United States TuSimple
TuSimple is a fast-growing startup dedicated to providing the tools necessary for a level 4 autonomous truck. The company was founded in 2015 by Dr Xiaodi Hou, a world leader in computer vision software from the California Institute of Technology.
The company has facilities in China, California and Arizona, and has so far raised $82 million in financing rounds (2018).
The goal of TuSimple is to provide the tools to transform an ordinary truck into a level 4 autonomous truck. Today it retrofits the technology to combustion trucks in collaboration with Peterbilt, an American trucking OEM, rather than developing it solely for an electric truck.
"We don't think batteries are there yet in terms of the range they can provide" was a comment from Robert Brown, Director of Public Affairs.
Indeed, at a minimum, the freight industry needs around 500 miles for a haulage truck for intercity travel - a target only Tesla has claimed for its Semi, due to start production in 2020.
TuSimple has opted to use a 360-degree viewable camera system over using Lidar to map the truck's local environment - one of the few in the race for autonomy to join Tesla in doing this. While camera-based systems are currently cheaper than Lidar-based systems, for a haulage truck it is not just about lowering the cost, according to Brown.
"An 80,000-pound truck might have a stopping distance of 100 metres, which is already close to the range limit of a Lidar-based system. A camera system can go up to 300 metres, which results in the extra safety for the truck."
In other words, due to the extra weight, the stopping distance is longer and the viewing range always needs to be longer than the stopping distance (otherwise a truck could identify an obstruction or other issue but would crash into it anyway).
Another reason is that the Lidar systems are fragile: TuSimple is targeting and building its systems on combustion trucks which have powerful vibrations and could easily break Lidar. A camera system is more robust because it is solid state. TuSimple is technology agnostic so could end up using Lidar in the future provided costs fall, although this is more likely to be used to enhance a camera system rather than replace it due to the longer stopping distances needed for trucks.
IDTechEx was told the cost of the system to OEMs including 10 cameras is roughly $20,000 - currently lower than that of a Lidar system, which in R&D scenarios has been as high as $90,000.
One issue is that the hardware for autonomous driving is very energy intensive. TuSimple's choice of combustion trucks from Peterbilt requires an additional alternator (two in total) to handle the extra 2kW required of its standard 10 camera system.
Road tests are done in Arizona as the home state of California has a regulatory barrier in place. California has mainly focused on autonomous cars in the past, but now is drafting legislation to include trucks and freight vehicles. Regulation is one of the key barriers to autonomous driving, and today (June 2018) in the US it works on a state by state level. The company is working with the US Department of Transportation to help policymakers develop a federal regulation.
"The technology will be ready before the regulation is: we will have level 4 autonomy by 2020" stated Brown.
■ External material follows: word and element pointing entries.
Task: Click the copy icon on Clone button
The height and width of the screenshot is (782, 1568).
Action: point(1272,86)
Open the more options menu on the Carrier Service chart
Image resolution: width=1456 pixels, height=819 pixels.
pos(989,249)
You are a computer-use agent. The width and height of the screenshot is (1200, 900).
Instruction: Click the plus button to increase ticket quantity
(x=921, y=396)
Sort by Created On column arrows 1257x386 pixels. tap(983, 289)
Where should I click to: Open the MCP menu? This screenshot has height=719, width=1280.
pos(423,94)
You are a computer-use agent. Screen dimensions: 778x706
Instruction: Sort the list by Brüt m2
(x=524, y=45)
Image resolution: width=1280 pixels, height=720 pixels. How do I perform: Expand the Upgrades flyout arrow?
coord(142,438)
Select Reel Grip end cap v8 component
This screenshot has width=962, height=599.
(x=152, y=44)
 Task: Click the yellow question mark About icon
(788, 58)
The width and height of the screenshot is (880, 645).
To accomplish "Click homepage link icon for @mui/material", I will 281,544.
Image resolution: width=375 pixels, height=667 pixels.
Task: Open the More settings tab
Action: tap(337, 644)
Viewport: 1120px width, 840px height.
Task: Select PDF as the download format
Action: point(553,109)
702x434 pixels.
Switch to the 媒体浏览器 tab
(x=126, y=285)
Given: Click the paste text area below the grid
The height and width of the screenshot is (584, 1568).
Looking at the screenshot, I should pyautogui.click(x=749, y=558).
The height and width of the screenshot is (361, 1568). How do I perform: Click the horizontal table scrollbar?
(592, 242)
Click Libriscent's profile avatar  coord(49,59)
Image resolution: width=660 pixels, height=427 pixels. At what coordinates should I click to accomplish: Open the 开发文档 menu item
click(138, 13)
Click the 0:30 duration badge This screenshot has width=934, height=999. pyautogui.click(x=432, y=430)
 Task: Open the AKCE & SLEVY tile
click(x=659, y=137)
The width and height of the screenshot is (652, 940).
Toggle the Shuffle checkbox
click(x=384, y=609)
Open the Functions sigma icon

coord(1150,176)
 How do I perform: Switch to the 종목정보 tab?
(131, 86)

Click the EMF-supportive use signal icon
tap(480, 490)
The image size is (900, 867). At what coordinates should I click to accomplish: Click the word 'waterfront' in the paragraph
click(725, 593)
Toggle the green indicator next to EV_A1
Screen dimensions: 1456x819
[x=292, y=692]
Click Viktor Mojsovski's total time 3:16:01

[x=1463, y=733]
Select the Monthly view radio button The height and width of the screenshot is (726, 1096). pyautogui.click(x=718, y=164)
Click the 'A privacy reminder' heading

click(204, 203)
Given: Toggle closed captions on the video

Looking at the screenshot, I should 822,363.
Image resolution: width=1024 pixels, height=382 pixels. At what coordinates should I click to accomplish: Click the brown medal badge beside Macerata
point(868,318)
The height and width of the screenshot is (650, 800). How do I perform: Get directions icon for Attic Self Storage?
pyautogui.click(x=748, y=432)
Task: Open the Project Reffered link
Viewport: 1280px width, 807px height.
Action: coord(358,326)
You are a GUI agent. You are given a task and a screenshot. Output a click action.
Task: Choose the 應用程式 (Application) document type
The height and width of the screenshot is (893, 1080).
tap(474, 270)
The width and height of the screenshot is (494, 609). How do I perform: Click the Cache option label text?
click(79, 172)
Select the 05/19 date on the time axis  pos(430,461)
By contrast, Martin Daum, chief executive of Daimler Trucks, announced in June 2018 it will take at least five years before the driverless technology (level 4) becomes commercially available to its customers - a more cautious prediction.
TuSimple is testing its systems on five Peterbilt trucks in Arizona and is on track to have 25 on the state's roads by the end of the year.
In an interesting comment, Brown stated that it is too dangerous to stop at level 3 autonomy: level 3 still requires a driver's full attention, but the vehicle drives itself so well that the driver tends to get bored at the wheel (and stops paying attention), resulting in an accident. There is a worry that highly publicised accidents will lead to slow consumer acceptance of the technology when in reality it is safer.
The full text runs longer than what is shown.